2 - Como se deu a escolha pelo Jornalismo?

Quando eu era criança, via sempre meus pais lendo jornal de manhã cedo, enquanto eu tomava café antes de ir para a escola. Meus pais fizeram só o ensino básico, mas sempre foram bem informados e atualizados sobre tudo. Aos poucos, fui compreendendo que eles aprendiam por meio da imprensa, então, segui o exemplo. Sempre gostei muito de ler e, várias vezes, "brincava" de fazer jornais: eu dobrava folhas de ofício no meio e desenhava a capa do "The Seibt News", ou qualquer coisa parecida.

Ganhei vários concursos de redação quando adolescente também. Acho que caí no Jornalismo naturalmente, apesar de ter oscilado para a Educação Física na época do vestibular, porque jogo vôlei desde os 11 anos e não tive futuro por causa da baixa estatura. Então, cheguei a cogitar ser treinadora, mas o Jornalismo foi mais forte.  

3 - Como foi organizar a primeira maratona de checagem de informação em Porto Alegre, oferecida pela Filtro?

Acho que a experiência proporcionada foi diferenciada porque trabalhamos com temas locais - e temas quentes, uma vez que os jornalistas verificaram declarações de pré-candidatos ao governo gaúcho. Também por ser uma reunião de jornalistas profissionais, que já atuam na área em diferentes dimensões, foi um momento rico de troca de experiências e que nos ajudou a desmistificar que checar é simples. Tanto não é, que cada vez mais é necessário se especializar nisso. 

4 - Como você avalia a atuação da Filtro fact-cheking?

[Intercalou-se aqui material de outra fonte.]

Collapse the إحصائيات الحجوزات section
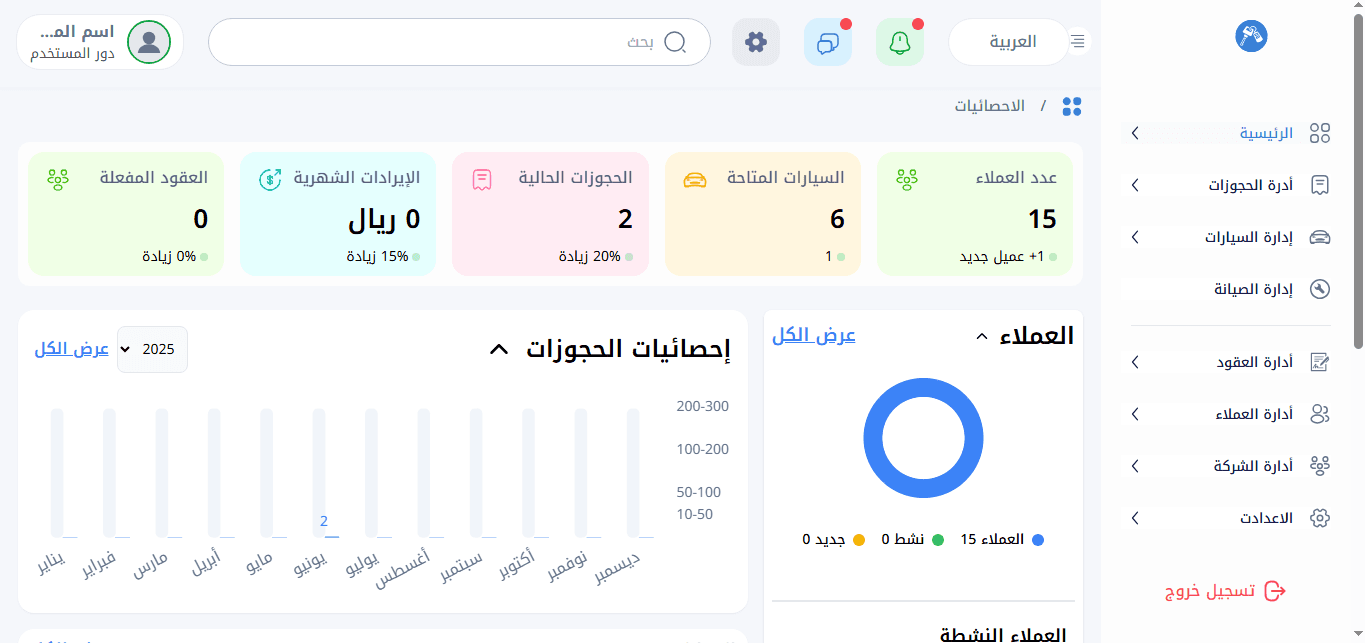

Por enquanto, a atuação está centrada na conscientização, em disseminar o que chamo de "cultura de verificação". Isso é importante porque a prática de fact-checking ainda é muito jovem no Brasil e nós somos os primeiros a introduzir a checagem, de forma sistemática, na mídia local. Então, a conscientização é essencial até para que o público, os próprios agentes políticos e seus assessores entendam o que vamos fazer. Temos participado de muitos encontros com públicos diversos para falar sobre este tema, e isso tem sido muito gratificante. O retorno institucional do nosso projeto nos deixa confiantes de que o investimento pessoal e profissional que estamos fazendo tem relevância. Em especial para mim, como pesquisadora do tema, é muito gratificante ver um trabalho acadêmico convergir com a prática profissional. Sempre persegui isso, desde que ingressei na pós-graduação.

5 - Quais são os seus planos para daqui a cinco anos?

Daqui a cinco anos, eu já serei "doutora" há quatro (defendo a tese em 2019) e o Filtro já terá percorrido o interior do Rio Grande do Sul, formando dezenas de jornalistas "checadores", que farão um trabalho importantíssimo de checagem nas eleições municipais de 2020 e nos pleitos seguintes. Pretendo ainda lançar alguns projetos de documentários audiovisuais na Amazônia, que estão sendo gestados há um tempo, assim como a prometida e anunciada biografia do nosso querido Carlos Wagner. Possivelmente, eu case e tenha filhos nesse meio-tempo também.